Igualmente, o entendimento do Superior Tribunal de Justiça (conforme pode se extrair das decisões proferidas nos seguintes julgamentos: AgInt no AREsp n. 1.520.449/SP, julgado em 19/10/2020; AgInt no AREsp n. 1.570.877/SP, julgado em 29/6/2020; REsp 1796716/MG, julgado em 27/08/2019; e AgRg no REsp 1269246/RS, julgado em 20/05/2014) é de que o dano moral não pode ser presumido – in re ipsa - em decorrência da mera demora e eventual desconforto, aflição e transtornos suportados  pelo passageiro, devendo haver a consideração de outros fatores a fim de que se possa investigar acerca da real ocorrência do dano moral, exigindo-se, a prova, por parte do passageiro, da lesão extrapatrimonial sofrida.

Apesar deste entendimento, em análise de julgados, verificou-se haver decisões preferidas por diversos Tribunais de Justiça condenando as companhias aéreas ao pagamento de indenização por danos morais, a despeito da não comprovação de lesão extrapatrimonial sofrida. Há decisões dos Tribunais de Justiça do Paraná, do Estado de São Paulo e do Rio de Janeiro, inclusive, consignando expressamente que os danos prescindem de prova do efetivo prejuízo, porquanto intuitiva ofensa à dignidade humana. É o caso, a título de ilustração, das decisões proferidas nos julgamentos dos recursos 0057732-41.2021.8.16.0014, em 17.10.2022 pelo TJPR, 1079092-06.2020.8.26.0100 e 1015771-30.2019.8.26.0068, em 03/05/2021 e 23/10/2020, respectivamente, pelo TJSP, e 0010699-79.2018.8.19.0207, aos 13/10/2022 pelo TJRJ.

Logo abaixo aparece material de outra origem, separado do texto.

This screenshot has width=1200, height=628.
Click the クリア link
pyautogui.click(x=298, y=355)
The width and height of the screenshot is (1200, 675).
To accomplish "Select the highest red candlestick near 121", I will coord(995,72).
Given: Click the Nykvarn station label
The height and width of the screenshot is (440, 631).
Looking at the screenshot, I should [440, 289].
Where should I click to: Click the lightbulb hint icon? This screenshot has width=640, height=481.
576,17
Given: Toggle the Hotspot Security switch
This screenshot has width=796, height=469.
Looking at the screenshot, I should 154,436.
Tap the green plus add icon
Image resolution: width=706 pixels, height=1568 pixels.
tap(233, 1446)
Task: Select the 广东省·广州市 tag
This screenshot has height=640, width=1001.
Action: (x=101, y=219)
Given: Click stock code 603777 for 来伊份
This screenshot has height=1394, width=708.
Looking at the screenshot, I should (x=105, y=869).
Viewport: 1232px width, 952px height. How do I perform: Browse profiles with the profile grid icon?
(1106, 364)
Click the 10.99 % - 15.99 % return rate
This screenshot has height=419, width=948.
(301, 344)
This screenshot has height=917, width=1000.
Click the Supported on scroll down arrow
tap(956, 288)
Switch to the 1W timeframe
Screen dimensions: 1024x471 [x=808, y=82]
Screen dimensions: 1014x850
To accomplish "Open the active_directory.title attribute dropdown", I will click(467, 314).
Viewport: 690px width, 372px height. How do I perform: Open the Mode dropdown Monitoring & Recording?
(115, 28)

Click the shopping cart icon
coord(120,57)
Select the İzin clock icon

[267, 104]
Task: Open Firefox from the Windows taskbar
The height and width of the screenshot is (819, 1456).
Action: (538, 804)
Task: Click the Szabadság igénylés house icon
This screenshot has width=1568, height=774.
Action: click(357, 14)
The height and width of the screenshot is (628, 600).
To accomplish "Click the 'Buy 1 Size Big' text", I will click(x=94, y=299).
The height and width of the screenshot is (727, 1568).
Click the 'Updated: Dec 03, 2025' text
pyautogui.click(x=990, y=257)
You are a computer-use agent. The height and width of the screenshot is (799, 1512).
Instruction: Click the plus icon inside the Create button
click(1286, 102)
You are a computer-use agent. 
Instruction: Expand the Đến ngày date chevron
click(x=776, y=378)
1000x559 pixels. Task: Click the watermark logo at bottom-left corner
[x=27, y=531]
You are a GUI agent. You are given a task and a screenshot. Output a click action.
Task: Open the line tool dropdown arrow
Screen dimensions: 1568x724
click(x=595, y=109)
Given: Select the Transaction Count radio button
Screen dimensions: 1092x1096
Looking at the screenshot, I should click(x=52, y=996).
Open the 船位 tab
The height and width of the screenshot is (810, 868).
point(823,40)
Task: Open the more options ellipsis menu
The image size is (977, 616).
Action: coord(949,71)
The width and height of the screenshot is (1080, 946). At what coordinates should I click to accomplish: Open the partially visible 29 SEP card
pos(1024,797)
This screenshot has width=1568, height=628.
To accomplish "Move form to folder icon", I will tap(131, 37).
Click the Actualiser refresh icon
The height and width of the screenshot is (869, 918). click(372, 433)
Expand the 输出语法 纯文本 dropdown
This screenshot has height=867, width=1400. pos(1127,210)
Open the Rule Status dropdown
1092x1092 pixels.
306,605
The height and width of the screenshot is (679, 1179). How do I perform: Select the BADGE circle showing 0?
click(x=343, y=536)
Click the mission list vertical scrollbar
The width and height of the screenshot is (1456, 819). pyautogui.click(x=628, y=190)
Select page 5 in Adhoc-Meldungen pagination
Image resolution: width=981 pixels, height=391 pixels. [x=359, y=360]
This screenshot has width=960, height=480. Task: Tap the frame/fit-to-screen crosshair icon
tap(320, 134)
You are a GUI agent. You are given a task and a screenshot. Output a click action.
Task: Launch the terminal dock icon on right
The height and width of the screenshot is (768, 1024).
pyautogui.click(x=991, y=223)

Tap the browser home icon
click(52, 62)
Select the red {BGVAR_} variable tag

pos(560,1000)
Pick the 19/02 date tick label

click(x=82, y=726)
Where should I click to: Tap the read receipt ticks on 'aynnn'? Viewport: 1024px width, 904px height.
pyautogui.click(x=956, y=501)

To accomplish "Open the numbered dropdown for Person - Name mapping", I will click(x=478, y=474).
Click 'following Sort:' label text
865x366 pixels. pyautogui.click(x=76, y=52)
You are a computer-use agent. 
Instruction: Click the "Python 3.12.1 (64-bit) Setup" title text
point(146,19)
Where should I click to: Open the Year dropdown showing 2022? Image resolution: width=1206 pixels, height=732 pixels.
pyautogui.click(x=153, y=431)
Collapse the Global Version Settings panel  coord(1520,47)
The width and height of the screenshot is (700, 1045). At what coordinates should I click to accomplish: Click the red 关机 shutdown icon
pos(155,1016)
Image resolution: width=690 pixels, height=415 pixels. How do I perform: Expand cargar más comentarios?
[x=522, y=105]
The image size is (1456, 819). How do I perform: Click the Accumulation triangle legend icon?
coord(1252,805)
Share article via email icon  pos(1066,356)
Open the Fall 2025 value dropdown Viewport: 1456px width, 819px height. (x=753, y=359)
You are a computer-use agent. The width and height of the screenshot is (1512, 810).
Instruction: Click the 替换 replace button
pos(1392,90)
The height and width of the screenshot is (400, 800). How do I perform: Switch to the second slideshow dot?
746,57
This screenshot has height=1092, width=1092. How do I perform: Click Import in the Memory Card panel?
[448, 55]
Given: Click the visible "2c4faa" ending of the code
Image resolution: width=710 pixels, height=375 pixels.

Tanto nos casos em que se fala em dano moral in re ipsa, quanto naqueles em que se exigiu a comprovação concreta do abalo extrapatrimonial, observou-se, da análise de julgados dos Tribunais pátrios, que o valor médio das indenizações foi de R$ 5.000,00 por passageiro, independentemente do tempo de espera, desde que seja superior a quatro horas e não exceda muito a 24 horas.

Ademais, salvo em situações excepcionais, em que outros fatores agravaram a situação, como por exemplo, o de tratamento vexatório, extravio de bagagem, o cumprimento total ou parcial das obrigações constantes na Resolução nº 400 da ANAC não influenciou de maneira determinante no quantum fixados a título de reparação de danos.

Houveram casos, entretanto, como por exemplo da decisão proferida no julgamento da Apelação Cível 1004694-88.2019.8.26.0079, do TJSP, julgada em 10/06/2021, que o valor da condenação foi de R$ 20.000,00, em razão de no caso concreto ter a passageira perdido a prova de concurso público a que estava se preparando há anos. Igualmente, na decisão proferida no julgamento do recurso inominado nº 0008059-60.2021.8.16.0182, do TJPR, houve a condenação no valor de R$ 10.000,00, uma vez que, em razão do atraso do voo de conexão, a passageira ficou privada de comparecer ao velório e sepultamento de sua genitora, além de ter a sua bagagem temporariamente extraviada. Da mesma forma, no julgamento do recurso 03069574520158240075, do TJSC, fixou-se o valor total de R$ 40.000,00, sendo R$ 10.000,00 por passageiro – pai, mãe e duas crianças –, porquanto, além do 36 horas, houve problemáticas na decolagem e aterrissagem do voo e a chegada ocorreu nas vésperas do feriado natalino. Isso demonstra que o fator que realmente tem influenciado quando da fixação da indenização é a comprovação da importância do compromisso perdido e o abalo dele decorrente.

Vale destacar que, ainda que se trate de voo internacional, o entendimento do Supremo Tribunal Federal, firmando quando do julgamento do Recurso Extraordinário, em repercussão geral, nº 646.331/RJ - Tema 210/STF, é de que a Convenção de Montreal não é aplicável, uma vez que não há regulamentação específica de danos morais, mas apenas materiais, atraindo, assim, a aplicação da lei geral, normalmente, o Código de Defesa do Consumidor.

Por fim, é entendimento pacífico de que o cancelamento ou atraso em razão de manutenção na aeronave, sobrecarga da malha aérea, más condições climáticas, e até mesmo sucção de pássaros pela turbina do avião não afasta a responsabilidade da empresa, em razão de se tratar fortuito interno, integrante do risco do negócio (conforme entendimento fixado pelo Superior Tribunal de Justiça a partir do julgamento do REsp n.º 401.397/SP, de 27/06/2002).